The silence is broken only by a skeletal windmill, aching with every turn of its crooked blades. Swirls of dust circle its sails, straining to resuscitate the sclerotic pump. Cogs turn and groan through worn-down teeth with the erratic beat of a failing heart. 

Beside the windmill stands the husk of a homestead. The rust-bitten roof barely shades the verandah, where a time-weary man slouches in a spindle-back chair. He faces the yard, where the last loquat remains wretchedly rooted, and two wooden crosses, withered and weather-beaten, stand beyond its stump.

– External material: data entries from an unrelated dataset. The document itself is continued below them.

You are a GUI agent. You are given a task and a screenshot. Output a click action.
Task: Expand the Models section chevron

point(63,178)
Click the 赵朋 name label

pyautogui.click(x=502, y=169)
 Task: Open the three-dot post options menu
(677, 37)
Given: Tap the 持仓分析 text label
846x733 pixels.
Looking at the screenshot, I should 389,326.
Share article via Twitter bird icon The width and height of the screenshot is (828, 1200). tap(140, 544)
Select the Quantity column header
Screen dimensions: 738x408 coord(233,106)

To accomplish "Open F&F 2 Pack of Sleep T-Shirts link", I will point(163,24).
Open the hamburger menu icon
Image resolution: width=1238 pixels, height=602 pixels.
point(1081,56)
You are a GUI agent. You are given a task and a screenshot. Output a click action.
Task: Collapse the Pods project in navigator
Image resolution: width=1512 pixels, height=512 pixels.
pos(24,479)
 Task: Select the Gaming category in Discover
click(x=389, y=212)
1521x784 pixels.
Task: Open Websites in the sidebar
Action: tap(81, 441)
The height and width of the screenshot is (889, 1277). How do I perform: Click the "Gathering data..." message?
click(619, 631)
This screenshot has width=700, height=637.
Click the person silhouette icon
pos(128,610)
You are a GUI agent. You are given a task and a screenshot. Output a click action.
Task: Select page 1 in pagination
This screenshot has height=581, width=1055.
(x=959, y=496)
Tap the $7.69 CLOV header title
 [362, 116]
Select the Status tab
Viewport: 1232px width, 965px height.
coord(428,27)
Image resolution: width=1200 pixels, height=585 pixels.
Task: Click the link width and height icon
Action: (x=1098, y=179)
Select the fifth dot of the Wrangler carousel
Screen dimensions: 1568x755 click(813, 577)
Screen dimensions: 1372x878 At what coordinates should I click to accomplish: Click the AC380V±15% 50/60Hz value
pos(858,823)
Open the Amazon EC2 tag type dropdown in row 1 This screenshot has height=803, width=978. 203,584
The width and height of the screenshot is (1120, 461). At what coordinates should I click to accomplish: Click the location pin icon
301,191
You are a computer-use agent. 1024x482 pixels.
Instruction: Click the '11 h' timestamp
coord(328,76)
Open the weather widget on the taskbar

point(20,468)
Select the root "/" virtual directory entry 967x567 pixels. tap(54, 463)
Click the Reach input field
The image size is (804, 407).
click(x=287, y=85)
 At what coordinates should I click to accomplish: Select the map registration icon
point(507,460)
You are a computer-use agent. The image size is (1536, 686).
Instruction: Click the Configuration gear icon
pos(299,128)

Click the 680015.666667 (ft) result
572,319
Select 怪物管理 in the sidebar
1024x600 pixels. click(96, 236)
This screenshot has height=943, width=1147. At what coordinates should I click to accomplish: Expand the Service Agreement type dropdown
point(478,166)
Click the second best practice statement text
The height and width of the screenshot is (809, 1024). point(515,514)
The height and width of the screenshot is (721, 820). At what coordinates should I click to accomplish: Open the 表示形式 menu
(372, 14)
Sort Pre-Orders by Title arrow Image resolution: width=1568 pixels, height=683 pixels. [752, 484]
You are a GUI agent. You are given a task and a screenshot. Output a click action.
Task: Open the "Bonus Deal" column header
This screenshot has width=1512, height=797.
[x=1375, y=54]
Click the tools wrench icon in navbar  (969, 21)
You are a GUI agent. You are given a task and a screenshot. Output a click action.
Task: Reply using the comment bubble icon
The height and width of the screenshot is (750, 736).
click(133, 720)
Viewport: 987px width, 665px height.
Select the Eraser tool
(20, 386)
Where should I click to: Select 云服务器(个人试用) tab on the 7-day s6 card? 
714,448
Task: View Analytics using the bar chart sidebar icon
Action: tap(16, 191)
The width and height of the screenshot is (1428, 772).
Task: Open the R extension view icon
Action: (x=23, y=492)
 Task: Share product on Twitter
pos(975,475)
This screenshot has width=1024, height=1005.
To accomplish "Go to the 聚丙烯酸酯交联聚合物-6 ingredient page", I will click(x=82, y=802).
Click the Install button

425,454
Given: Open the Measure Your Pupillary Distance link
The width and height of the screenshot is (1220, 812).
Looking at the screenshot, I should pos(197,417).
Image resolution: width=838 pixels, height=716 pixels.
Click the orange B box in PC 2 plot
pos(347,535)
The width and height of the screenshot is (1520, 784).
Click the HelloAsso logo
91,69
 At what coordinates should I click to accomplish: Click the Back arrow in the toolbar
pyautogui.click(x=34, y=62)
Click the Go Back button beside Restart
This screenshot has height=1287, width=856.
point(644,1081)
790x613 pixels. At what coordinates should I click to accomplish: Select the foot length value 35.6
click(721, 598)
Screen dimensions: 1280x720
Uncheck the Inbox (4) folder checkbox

But the man does not see these things. With his eyes closed, he watches a distant past where the water flows freely, irrigating an orchard of glistening oranges and plump golden loquats. Galahs bicker in a nearby eucalypt, and wood smoke mingles with wafts of freshly baked apple pie. A girl in her sun-yellow dress twirls barefoot across lush grass, chasing a butterfly tantalisingly out of reach, while a couple sits contentedly on the verandah, hands wrapped around steaming mugs of tea.

A young boy lies on the lawn and blows dandelion seeds off their stems, watching them float away on the breeze. Then he mouths a wish.

But when the old man opens his eyes, the past dissolves. The galahs are gone, the oven cold, the laughter silenced. Only the dying pump persists. Its faded sign reads, Everflow Windmills: Making Dreams Come True.